Saved entries
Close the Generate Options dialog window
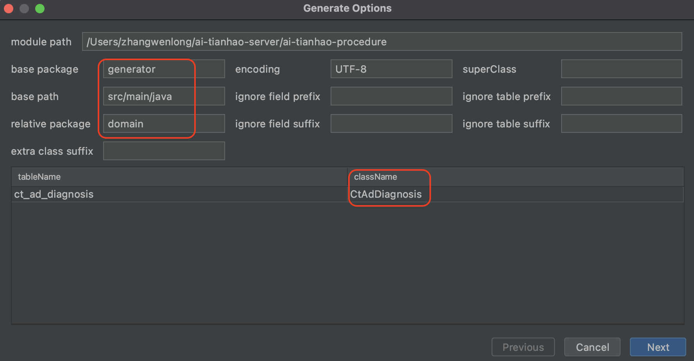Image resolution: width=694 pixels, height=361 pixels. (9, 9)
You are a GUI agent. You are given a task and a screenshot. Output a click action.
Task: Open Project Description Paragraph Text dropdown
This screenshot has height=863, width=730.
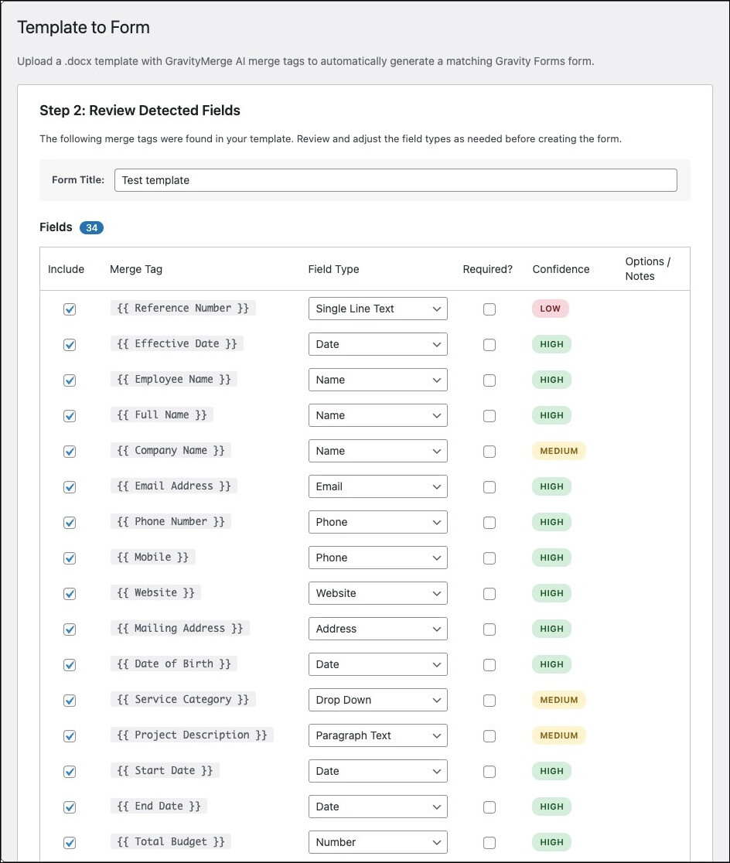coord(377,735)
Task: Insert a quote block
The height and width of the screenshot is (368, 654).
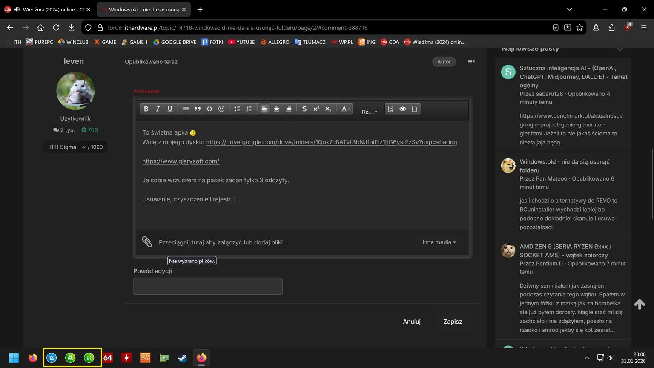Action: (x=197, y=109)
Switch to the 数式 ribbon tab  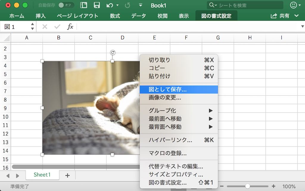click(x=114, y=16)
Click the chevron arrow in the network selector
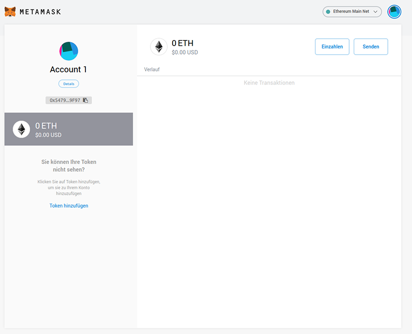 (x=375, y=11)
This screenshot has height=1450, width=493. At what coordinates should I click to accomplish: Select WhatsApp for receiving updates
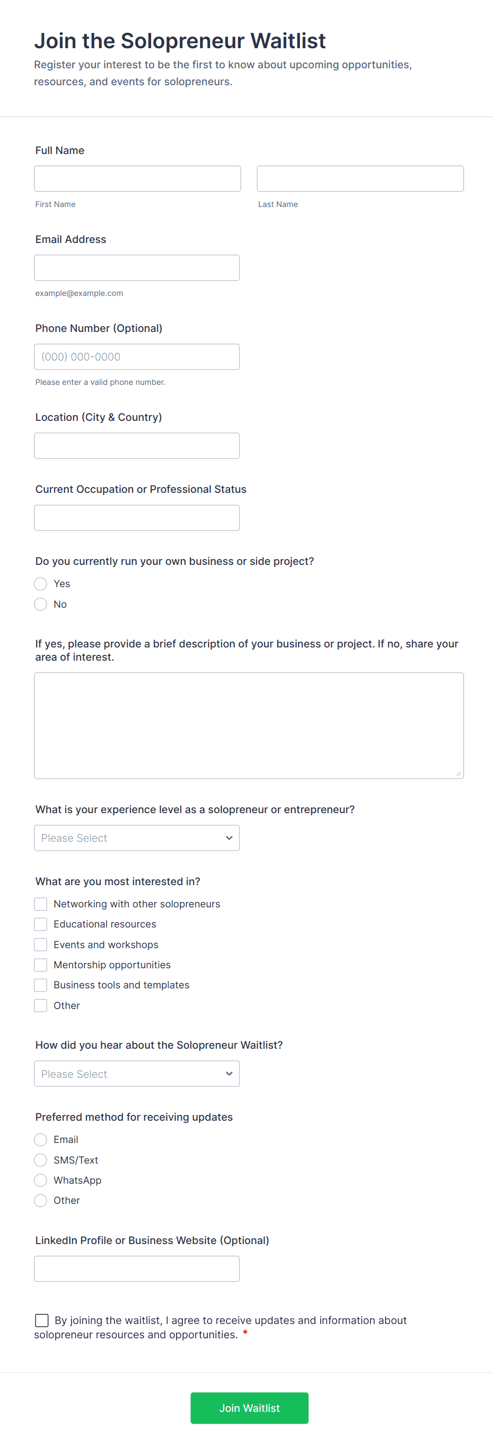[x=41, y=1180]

▶ [WORK TASK]: Please write out exactly the lines from the one containing "This screenshot has height=1450, width=493." through the last line of the records above, and leave out any pictures.

▶ [ANSWER SPACE]:
This screenshot has height=1450, width=493. At what coordinates should I click to accomplish: Select WhatsApp for receiving updates
[x=41, y=1180]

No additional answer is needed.